_Reading text:_
***

Some of our troops placed in front were retiring from the woods, but as the enemy — held in check by the artillery in the centre — did not venture to follow, and as at this moment new regiments of General Hooker's command arrived and were ordered forward, we maintained our position, which Generals Milroy and Schurz had occupied in the morning.

During two hours, from four to six o'clock P. M., strong cannonading and musketry continued on our centre and right, where Gen. Kearny made a successful effort against the extreme left of the enemy's lines.

At a quarter-past six o'clock Brig.-Gen. King's division of Major-Gen. McDowell's corps arrived behind our front and advanced on the Gainesville turnpike.

I do not know the real result of this movement, but from the weakness of the enemy's cannonade and the gradually decreasing musketry in the direction of Gen. Kearny's attack, I received the impression that the enemy's resistance was broken, and that victory was on our side. And so it was. We had won the field of battle, and our army rested near their dead and wounded, who had so gloriously defended the cause of this country.

The battle of the 30th August.

On Saturday, the thirtieth August, I was informed by Major-Gen. Pope that it was his intention to “break the enemy's left,” and that I with the First corps should hold the centre, Major-Gen. Reno should take position on my right, and Gen. Reynolds on my left. The First corps took position behind Groveton, on the right of the Gainesville turnpike. My request to have two batteries in reserve behind the centre for certain emergencies--one of Gen. Reno's and one of Gen. Reynolds's division — was not complied with, although all my batteries were more or less worked down, several pieces unserviceable and short of ammunition, and many horses killed or disabled.

After having taken position as ordered, the corps of Major-General Porter passed between the enemy and our lines, and was forming in line of battle on the open field before the First corps and that of Gen. Reno, masking thereby our whole front. Not understanding the object of this movement, and being requested by one of the staff officers of Gen. Porter to give my opinion in regard to the ground before us, I immediately rode over to the General, (Porter,) and suggested that in accordance with the general plan his troops should pass more to the right and join those of General Kearny on our extreme right, and direct his attack against the enemy's left flank and rear. I also informed him that there were too many troops massed in the centre, and that General Reno and myself would take care of the woods in his front.

***

_Material provided:_

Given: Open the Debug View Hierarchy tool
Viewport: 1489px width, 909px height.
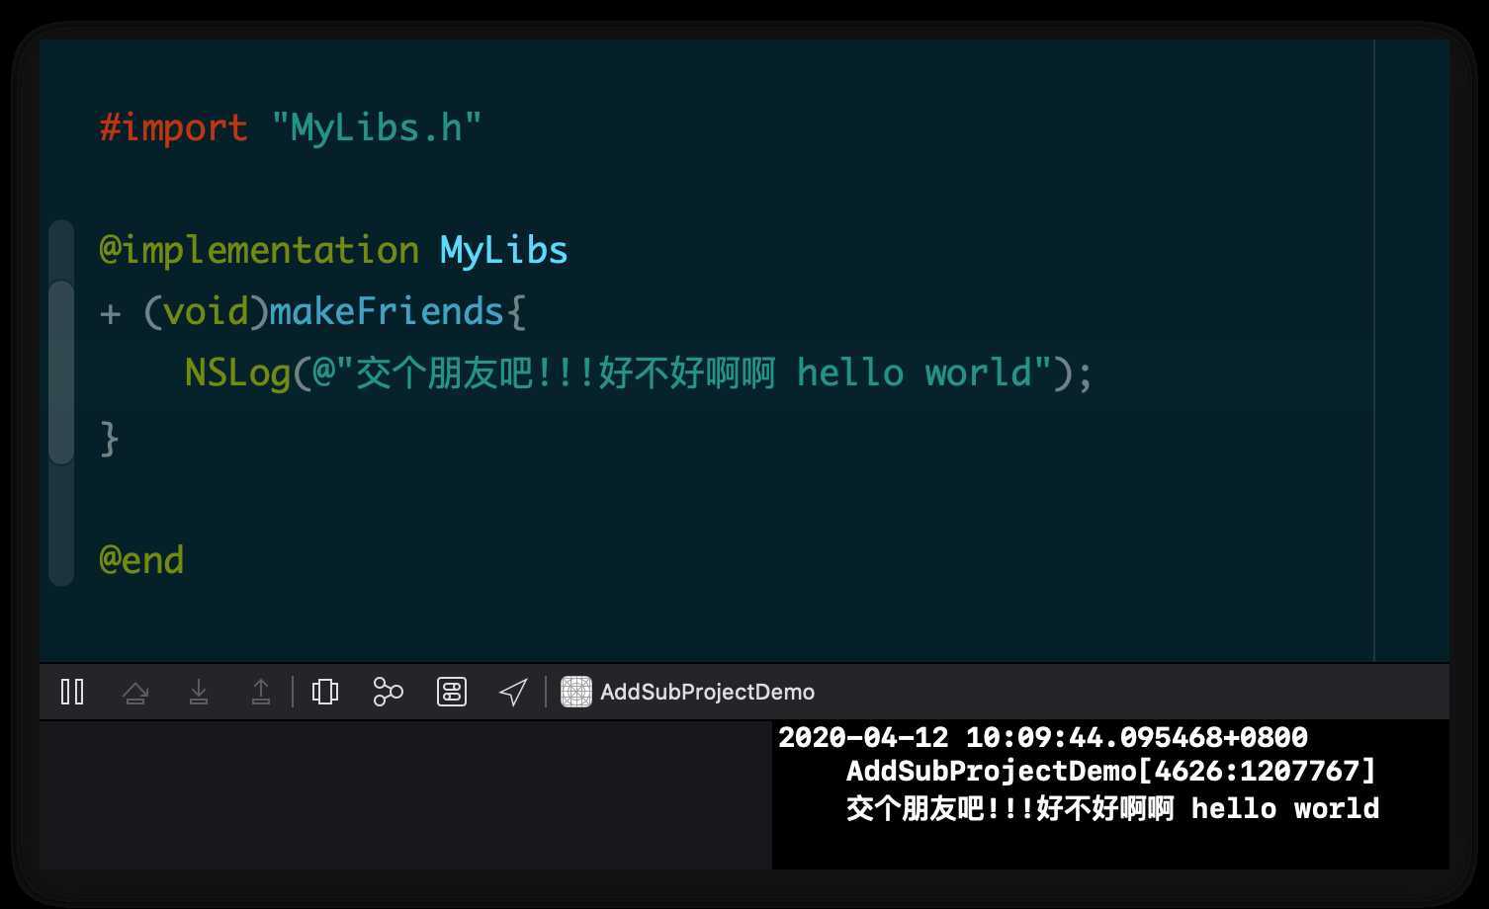Looking at the screenshot, I should pyautogui.click(x=325, y=692).
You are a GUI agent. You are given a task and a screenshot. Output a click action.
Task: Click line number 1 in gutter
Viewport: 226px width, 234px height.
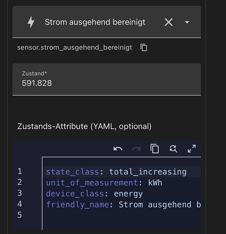click(x=20, y=171)
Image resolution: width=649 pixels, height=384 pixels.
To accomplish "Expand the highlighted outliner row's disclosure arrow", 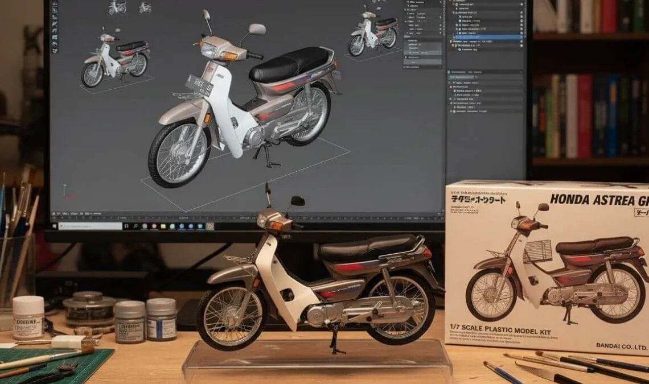I will click(x=453, y=37).
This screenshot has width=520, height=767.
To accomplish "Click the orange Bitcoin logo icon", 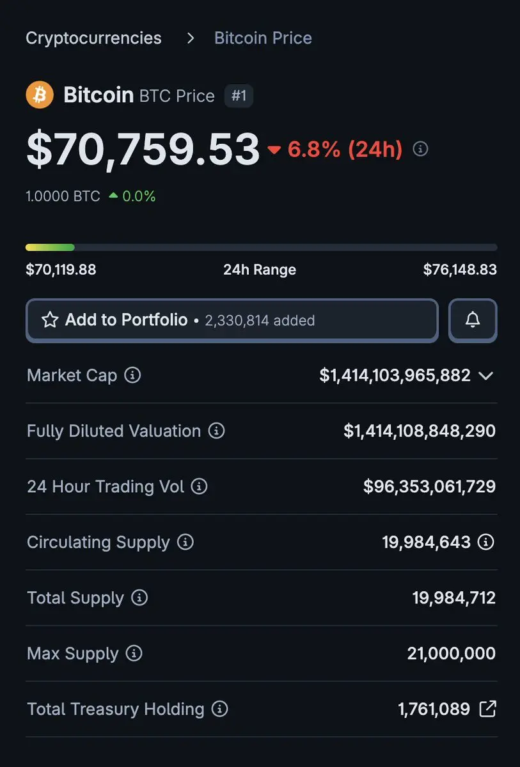I will point(40,95).
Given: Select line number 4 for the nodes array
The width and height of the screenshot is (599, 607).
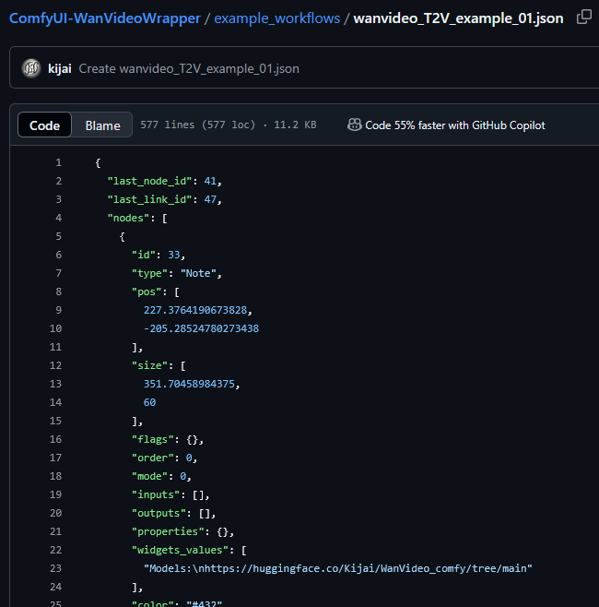Looking at the screenshot, I should [58, 218].
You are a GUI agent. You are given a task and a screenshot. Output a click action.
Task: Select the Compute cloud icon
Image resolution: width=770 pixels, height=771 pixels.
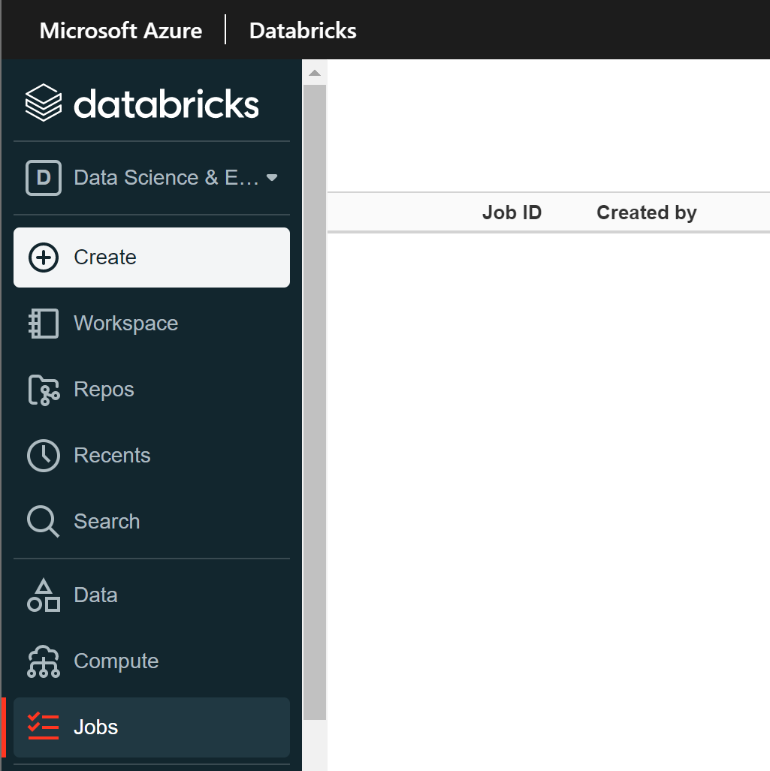pyautogui.click(x=44, y=661)
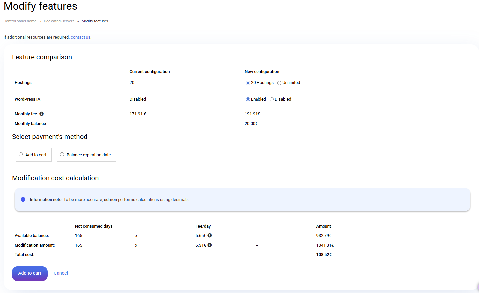Click the Modify features breadcrumb item
The height and width of the screenshot is (293, 479).
pos(95,21)
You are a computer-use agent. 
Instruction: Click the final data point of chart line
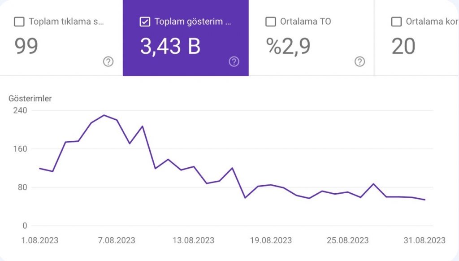(x=424, y=200)
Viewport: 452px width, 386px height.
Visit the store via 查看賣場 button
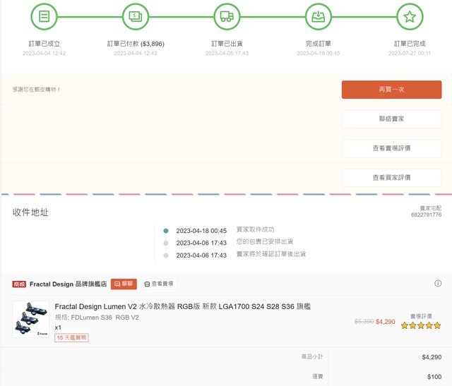(x=159, y=284)
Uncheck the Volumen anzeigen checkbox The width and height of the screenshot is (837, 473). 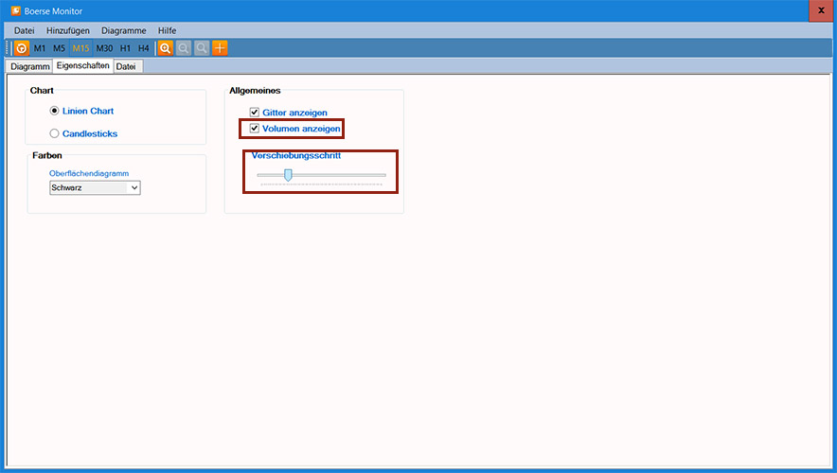[x=255, y=128]
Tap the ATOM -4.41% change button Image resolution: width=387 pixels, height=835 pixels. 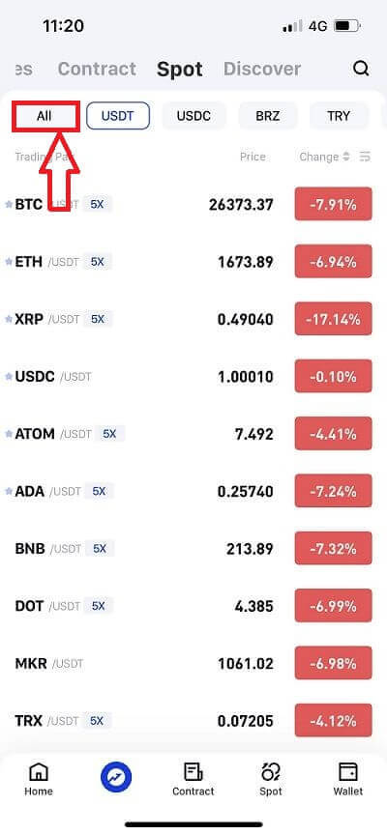point(333,434)
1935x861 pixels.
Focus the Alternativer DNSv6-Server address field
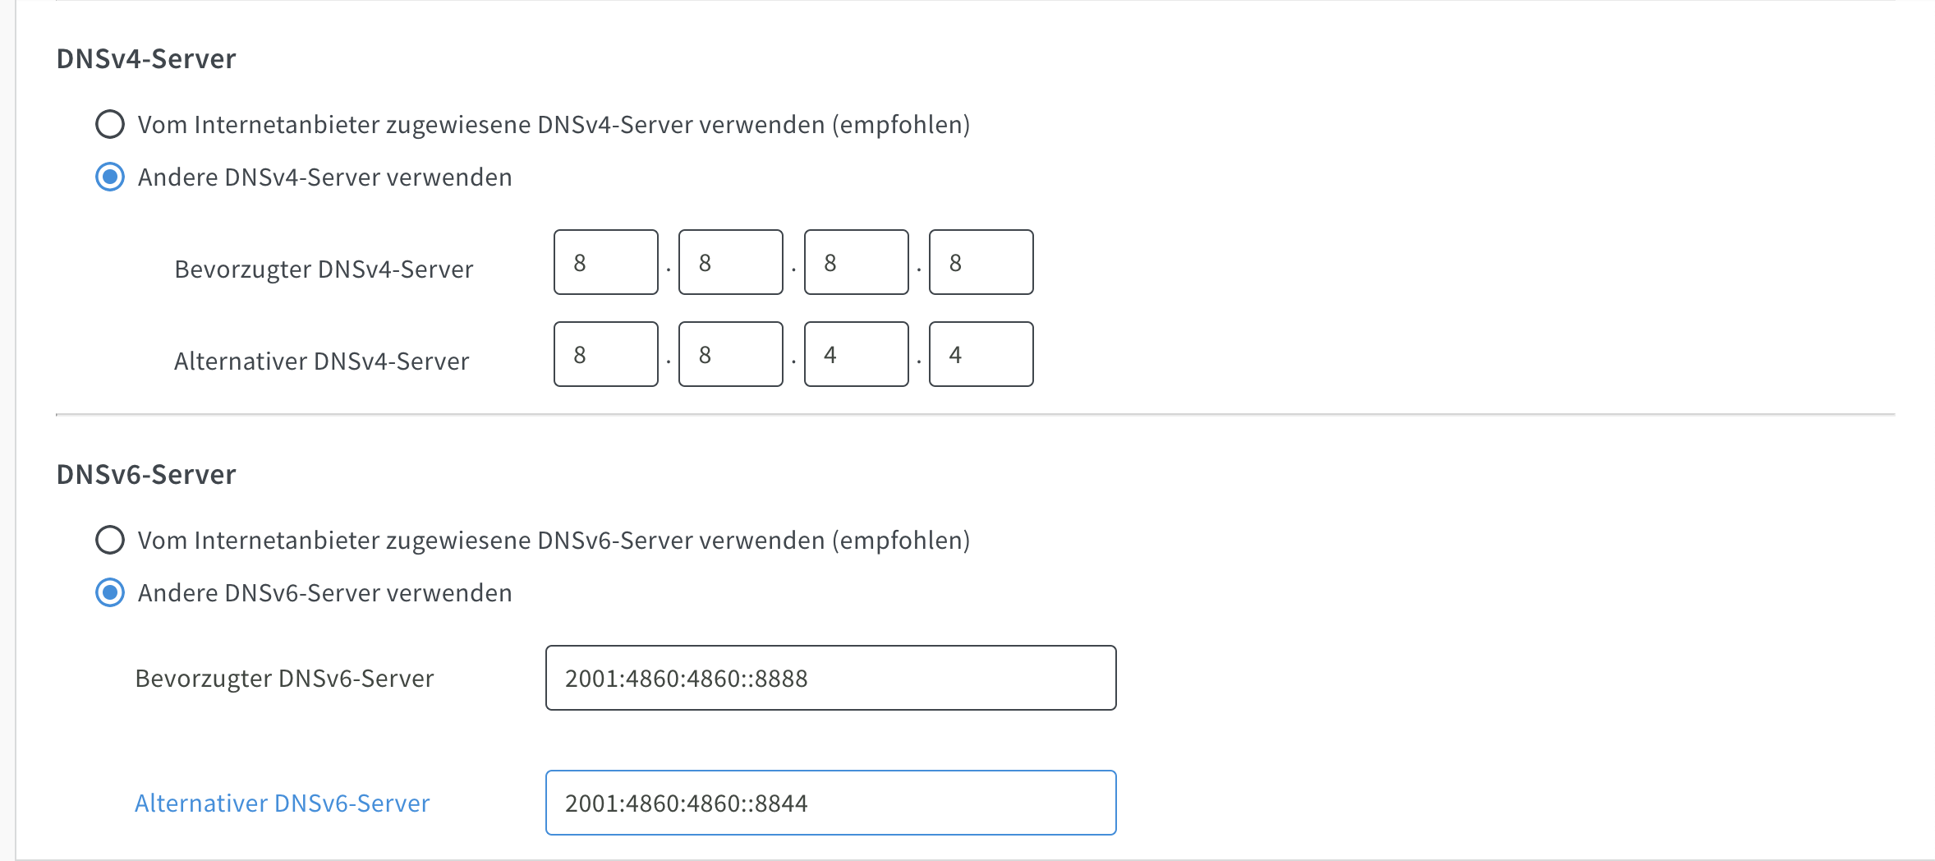pos(831,803)
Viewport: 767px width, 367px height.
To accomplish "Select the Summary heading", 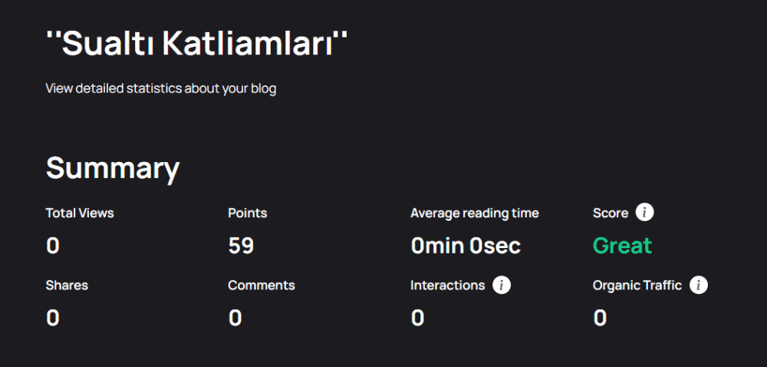I will click(113, 168).
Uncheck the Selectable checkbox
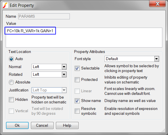 [77, 68]
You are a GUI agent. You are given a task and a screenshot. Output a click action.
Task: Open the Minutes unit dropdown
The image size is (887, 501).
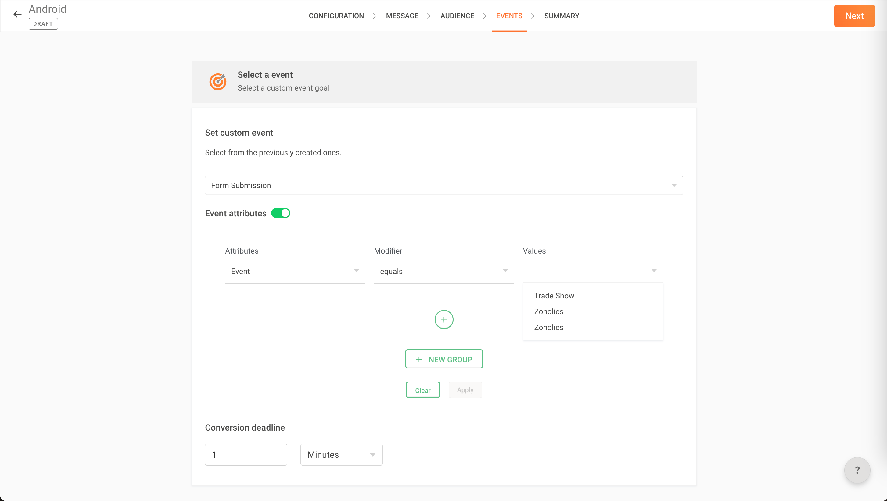[341, 455]
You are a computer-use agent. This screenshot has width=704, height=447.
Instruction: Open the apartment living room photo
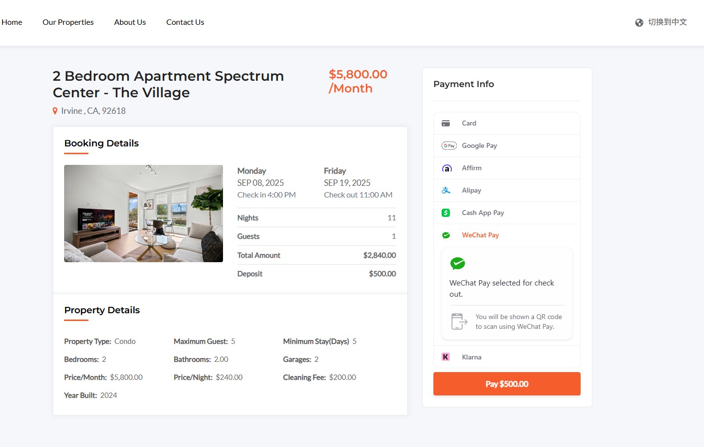(143, 214)
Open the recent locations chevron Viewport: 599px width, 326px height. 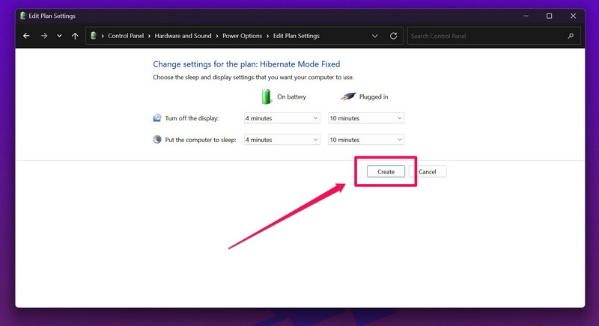coord(59,36)
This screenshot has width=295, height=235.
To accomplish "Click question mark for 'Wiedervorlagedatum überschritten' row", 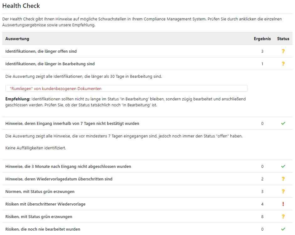I will [283, 179].
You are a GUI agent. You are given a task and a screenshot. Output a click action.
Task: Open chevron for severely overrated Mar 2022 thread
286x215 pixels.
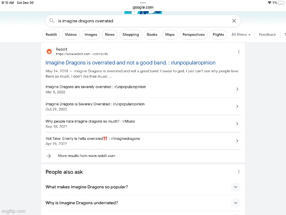point(237,89)
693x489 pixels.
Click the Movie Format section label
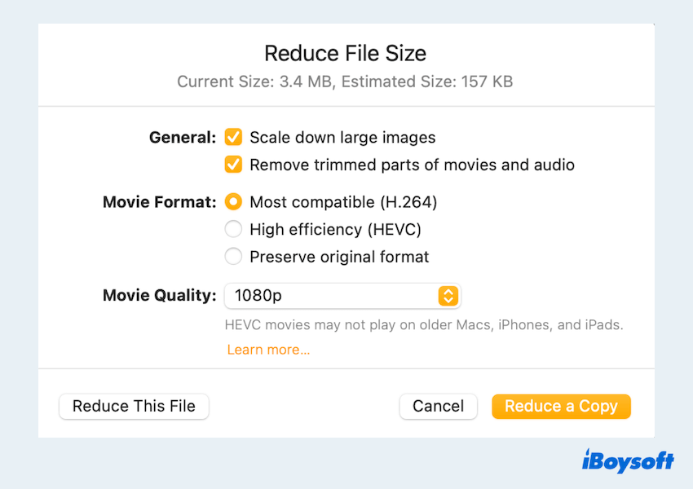[160, 201]
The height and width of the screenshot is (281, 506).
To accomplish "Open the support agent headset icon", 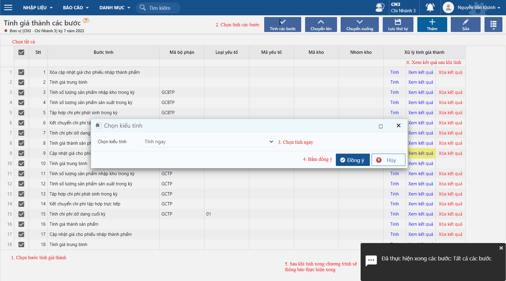I will [x=380, y=7].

***

_Parts of the exercise:_
A – In the battle report, at what time did Brig.-Gen. King's division arrive behind the front?
B – Write the next part of the battle report, picking up after its final sentence.

_Expected answers:_
A – At a quarter-past six o'clock P.M.

B –
While this was going on, I received repeated reports that the enemy was shifting his troops from the Gainesville turnpike to his right. I therefore ordered the Fourth New-York cavalry, under Lieut.-Colonel Nader, to advance in that direction, between Newmarket and Groveton, passing behind our left, and to scout the country as far as they could go. I also sent one regiment of Gen. Schenck's division to the left of our position as an outpost, to observe the enemy's movements. After the lapse of about an hour I received notice that the cavalry pickets had found the enemy, and that the latter was moving against our left.

I sent the messenger who brought this intelligence to General Pope's headquarters. Shortly afterward I received, by Colonel Ruggles, chief of staff of General Pope, an order to occupy the “Bald-headed Hill” on my left with one brigade, which I did immediately. Meanwhile, Gen. Porter's troops, who had not changed their position, advanced into the woods, where we had lost a thousand men the day before. About this time, on our left, where Gen. Reynolds was posted, the musketry and cannonading began to increase.

The troops of General Porter had wholly disappeared in the woods, which led me to believe that the enemy had left his position in part, and that it was the intention of Gen. Pope to advance the first corps on the Gainesville turnpike. Suddenly, heavy discharges began in front, the corps of Gen. Porter having met the enemy, who was advantageously posted behind a well-adapted breastwork — the old Manassas Gap Railroad track. At the same time the enemy opened with shell and solid shot against our centre and left wing. Our batteries replied promptly and spiritedly, and from the general appearance of the battle, it was evident we had the whole army of the enemy before us.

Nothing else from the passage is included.